Содержание нам давалось то же, что и обыкновенным ссыльным, т.е. два пуда муки и 1р. 98 к. ассиг., в месяц; но так как мы находились в заточении, то и не могли подобно простым ссыльным, живущим обыкновенно на воле, дополнять недостаточность содержания заработками своего труда. И хотя правительство не пожалело огромных расходов на постройку каземата и учреждения при нас особенного управления, чтобы только стеснить нас, но поскупилось прибавить на содержание и потому разрешило родным присылать нам деньги, сначала по 500 рублей ассиг. на одинокого и по 2000 р. ассиг. дамам (с тем, однако, чтобы не выдавать им за раз больше 200 р.); но когда поставлено было на вид, что другие ничего не будут получать, или вовсе не имея родных, или у кого родные бедны, то разрешено получать и более, чтобы помогать товарищам; и вот под этим предлогом и начали иные получать даже десятками тысяч. Когда потом свели общие счеты за все время, то оказалось, что, кроме ценности посылок, один каземат получал в год около 400 тысяч ассигнациями. Что же касается до посылок, то каждую неделю приходил из Иркутска целый обоз в сопровождении казака. Посылали платье, книги, провизию и даже такие вещи, как московские калачи, сайки и пр. Так как комендант и его штаб тоже получали огромное содержание (один комендант 30 тыс. рублей в год), то при таком обилии денег явилось в Чите двенадцать хороших лавок, и в некоторых из них можно было достать все, что только продавалось в России.
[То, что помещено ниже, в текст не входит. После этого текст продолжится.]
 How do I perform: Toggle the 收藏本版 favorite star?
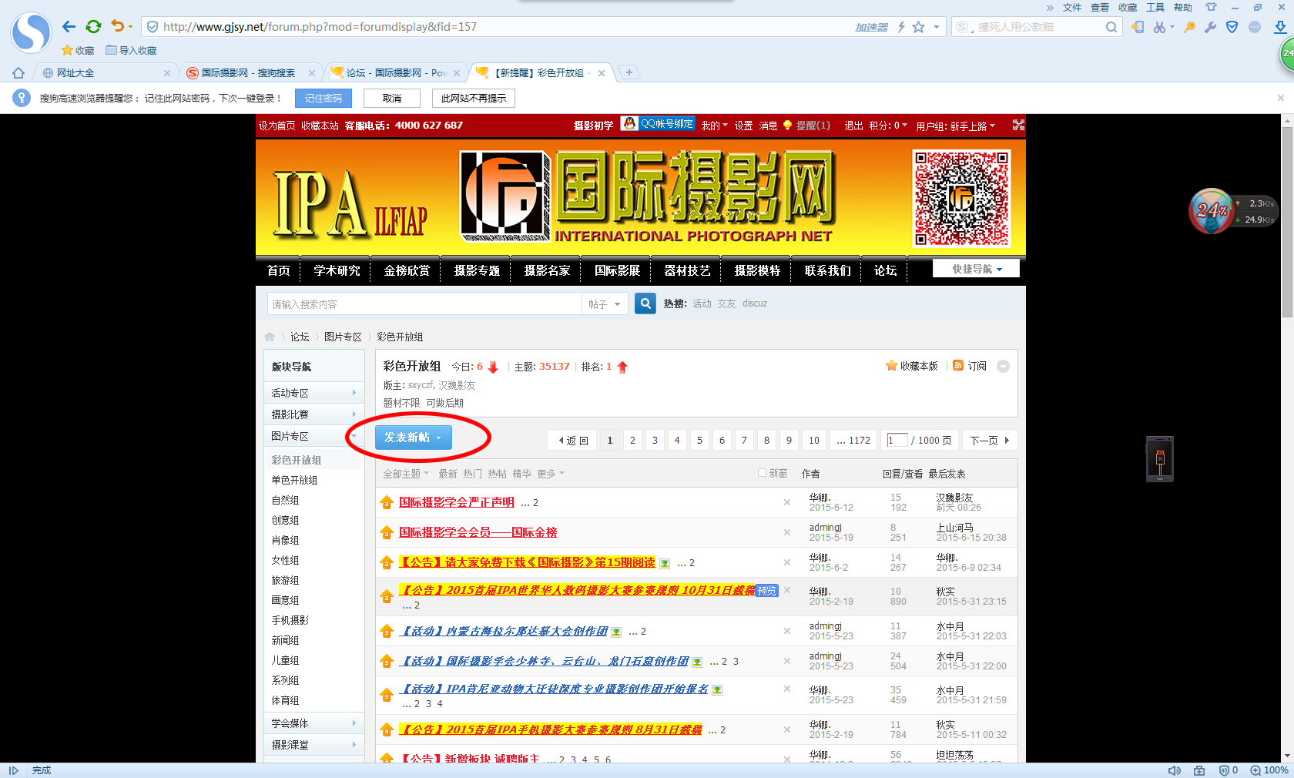click(891, 366)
Естественно, что при таких огромных средствах, которыми мы располагали, все, что нас окружало и пользовалось всем от нас, поставило себя в совершенную от нас зависимость, которая вскоре увеличилась еще тем, что необходимость заставила всех обращаться к нам же как для медицинского пособия, так и для обучения детей. Между нашими товарищами были люди, хорошо знавшие медицину, и мы имели свою собственную отличную аптеку, медицинскую библиотеку и все отличные инструменты, еобходимые как хирургу, так и акушеру.
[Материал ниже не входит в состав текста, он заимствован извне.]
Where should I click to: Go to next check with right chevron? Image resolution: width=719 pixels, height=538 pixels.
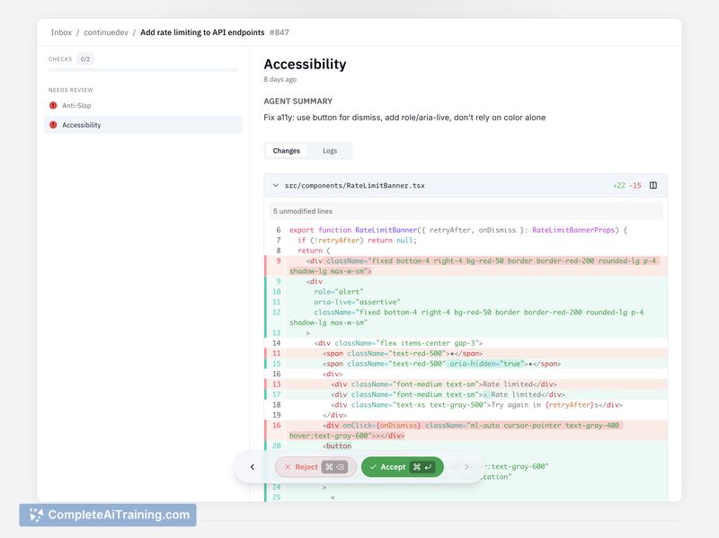[466, 467]
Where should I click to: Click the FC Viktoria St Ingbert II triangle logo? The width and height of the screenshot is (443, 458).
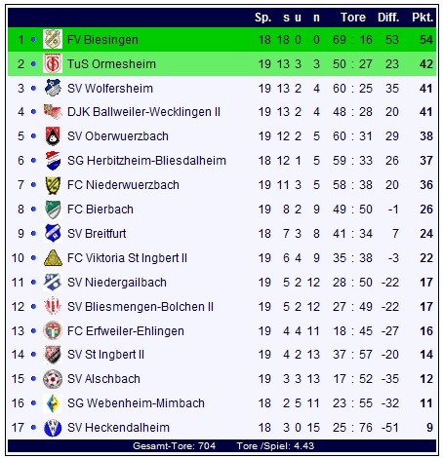pyautogui.click(x=53, y=258)
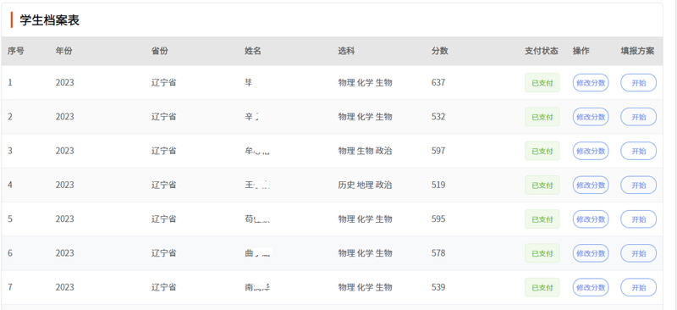
Task: Click the 已支付 status tag in row 1
Action: [x=542, y=82]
Сначала комендант ставил препятствие нашим медикам лечить даже дам, жен наших товарищей, так как это требовало выхода из каземата и снятия железа. Но когда он сам сильно заболел и ему самому понадобились хорошие доктора и лекарства, то волею или неволею, допустив изъятие в свою пользу, он должен был допустить его и для других, тем более что, по старости своей и частным болезненным припадкам, видел, что ему постоянно уже придется прибегать к помощи наших докторов. А как скоро узнали, что нашим докторам позволяется лечить и посторонних, то не только местные жители стали обращаться за пособием, но как в Читу, так впоследствии и в Петровский завод начали приезжать издалека — из Нерчинского края, из Кяхты и даже Иркутска. С другой стороны, это имело для нас то благоприятное влияние, что во время болезни своей комендант, сблизившись с нашими докторами, успокоился и вообще на наш счет и, не опасаясь уже политических покушений, начал делать о нас правительству донесение уже в благоприятном смысле, так что наконец отважился даже написать в частном письме шефу жандармов: «Не я их стерегу, а они меня берегут», следствием чего было, что через четыре года сняли с нас железа.
Еще более, как и следовало ожидать, встретилось препятствий для обучения детей, не только по нашему положению вообще, которое воспрещало занятие этого рода, но в особенности по нахождению нашему в каземате, куда впускать и откуда выпускать никого не дозволялось. Но и тут необходимость и приобретенное нами уже нравственное влияние все победили, и мы увидим, что в Петровском заводе были устроены уже формальные учебные и ремесленные школы. Конечно, переход от запрещения держать иголку и иметь карандаш до устройства мастерских со всевозможными инструментами и занятий, требующих полной свободы писать, совершился не вдруг, однако необходимая потребность во всем этом тем скорее устранила все препятствия, что неосновательность первых запрещений была слишком очевидна.